» Work instruction
After locating the line with "Image resolution: width=1447" in the data that follows, return it and every later line exactly, up to and including the line with "Given: Open Action Register from the sidebar".

» Data to process

--------------------------------------------------

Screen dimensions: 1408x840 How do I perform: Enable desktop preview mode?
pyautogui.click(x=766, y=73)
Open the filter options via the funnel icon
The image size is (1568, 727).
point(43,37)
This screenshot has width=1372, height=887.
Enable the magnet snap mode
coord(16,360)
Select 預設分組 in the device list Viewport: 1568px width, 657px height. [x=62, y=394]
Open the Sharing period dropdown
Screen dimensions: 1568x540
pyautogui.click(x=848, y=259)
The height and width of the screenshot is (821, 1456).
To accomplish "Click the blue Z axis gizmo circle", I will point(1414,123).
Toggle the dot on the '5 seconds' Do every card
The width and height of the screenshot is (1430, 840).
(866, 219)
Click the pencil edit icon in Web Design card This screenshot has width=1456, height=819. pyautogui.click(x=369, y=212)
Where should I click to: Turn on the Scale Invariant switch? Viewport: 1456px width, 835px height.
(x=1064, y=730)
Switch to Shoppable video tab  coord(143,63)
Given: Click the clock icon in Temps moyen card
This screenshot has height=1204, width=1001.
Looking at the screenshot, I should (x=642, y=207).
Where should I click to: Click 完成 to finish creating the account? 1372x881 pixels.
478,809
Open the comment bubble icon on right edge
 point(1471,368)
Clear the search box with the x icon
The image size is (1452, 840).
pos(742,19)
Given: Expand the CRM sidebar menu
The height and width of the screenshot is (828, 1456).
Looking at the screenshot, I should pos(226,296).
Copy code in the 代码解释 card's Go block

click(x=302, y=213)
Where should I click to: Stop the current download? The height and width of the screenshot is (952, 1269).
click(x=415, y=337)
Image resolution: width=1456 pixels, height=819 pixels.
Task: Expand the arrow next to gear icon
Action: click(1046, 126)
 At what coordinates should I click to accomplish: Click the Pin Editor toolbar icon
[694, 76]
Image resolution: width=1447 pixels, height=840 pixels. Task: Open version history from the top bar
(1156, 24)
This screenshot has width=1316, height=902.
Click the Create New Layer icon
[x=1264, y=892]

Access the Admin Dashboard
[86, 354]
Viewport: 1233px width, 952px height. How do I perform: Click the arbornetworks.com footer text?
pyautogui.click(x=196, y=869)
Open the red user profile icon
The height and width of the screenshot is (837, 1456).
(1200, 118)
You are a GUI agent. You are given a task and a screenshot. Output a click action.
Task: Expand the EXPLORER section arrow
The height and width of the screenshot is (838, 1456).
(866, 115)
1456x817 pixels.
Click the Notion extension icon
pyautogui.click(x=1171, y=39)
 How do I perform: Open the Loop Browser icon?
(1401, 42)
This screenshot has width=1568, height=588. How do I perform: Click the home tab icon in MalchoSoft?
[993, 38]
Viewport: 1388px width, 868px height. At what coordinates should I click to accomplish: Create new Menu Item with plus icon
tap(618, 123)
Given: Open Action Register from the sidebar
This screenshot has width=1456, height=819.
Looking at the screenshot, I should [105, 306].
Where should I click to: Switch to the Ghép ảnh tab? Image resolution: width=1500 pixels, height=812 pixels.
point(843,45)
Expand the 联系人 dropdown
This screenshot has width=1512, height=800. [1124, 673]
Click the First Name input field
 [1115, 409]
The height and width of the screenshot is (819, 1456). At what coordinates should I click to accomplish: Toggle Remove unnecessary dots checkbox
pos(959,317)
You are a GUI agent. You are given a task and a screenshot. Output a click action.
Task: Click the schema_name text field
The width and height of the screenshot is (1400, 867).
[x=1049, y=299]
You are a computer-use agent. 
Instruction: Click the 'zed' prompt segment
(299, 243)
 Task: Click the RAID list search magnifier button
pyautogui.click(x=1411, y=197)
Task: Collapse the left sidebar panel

--------------------------------------------------

» Written response
Image resolution: width=1447 pixels, height=840 pixels. Task: Open version history from the top bar
(1156, 24)
This screenshot has width=1316, height=902.
Click the Create New Layer icon
[x=1264, y=892]

Access the Admin Dashboard
[86, 354]
Viewport: 1233px width, 952px height. How do I perform: Click the arbornetworks.com footer text?
pyautogui.click(x=196, y=869)
Open the red user profile icon
The height and width of the screenshot is (837, 1456).
(1200, 118)
You are a GUI agent. You are given a task and a screenshot. Output a click action.
Task: Expand the EXPLORER section arrow
The height and width of the screenshot is (838, 1456).
(866, 115)
1456x817 pixels.
Click the Notion extension icon
pyautogui.click(x=1171, y=39)
 How do I perform: Open the Loop Browser icon?
(1401, 42)
This screenshot has width=1568, height=588. How do I perform: Click the home tab icon in MalchoSoft?
[993, 38]
Viewport: 1388px width, 868px height. At what coordinates should I click to accomplish: Create new Menu Item with plus icon
tap(618, 123)
Given: Open Action Register from the sidebar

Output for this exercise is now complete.